Familial cardiomyopathy with cataracts and lactic acidosis: A defect in complex I (NADH-dehydrogenase) of the mitochondria respiratory chain

Four patients in one generation of a multiply consanguineous pedigree died with cardiomyopathy, cataracts, and lactic acidemia. Postmortem heart and skeletal muscle tissues from one patient were analyzed. A low (12% control) activity of NADH-CoQ reductase (complex I) in heart and normal activity in skeletal muscle mitochondria was found. Cultured skin fibroblasts obtained from two individuals in the pedigree showed elevated lactate to pyruvate ratios in the range of 2 to 3.5 times normal and decreased complex I + III activity (42 and 54% of control activities) in isolated mitochondria.
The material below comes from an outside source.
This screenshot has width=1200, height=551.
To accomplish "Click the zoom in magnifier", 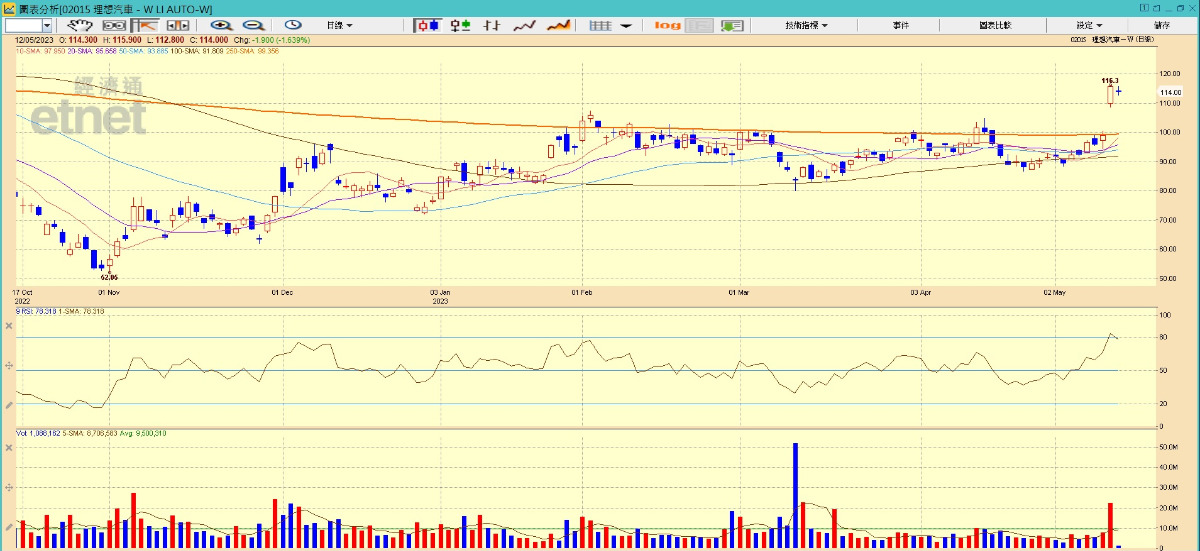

Western blot analysis and enzymatic assay showed normal levels of CuZn-superoxide dismutase, but grossly elevated levels of the mitochondrial Mn-superoxide dismutase. Southern blot analysis in heart muscle cells from the patient tested revealed multiple mitochondrial DNA deletions which indicate free oxygen radical damage. We hypothesize that a nuclear-encoded defect in the respiratory chain is responsible for excessive free oxygen radical production in these infants which contributes to the prenatal onset of cardiomyopathy and cataracts.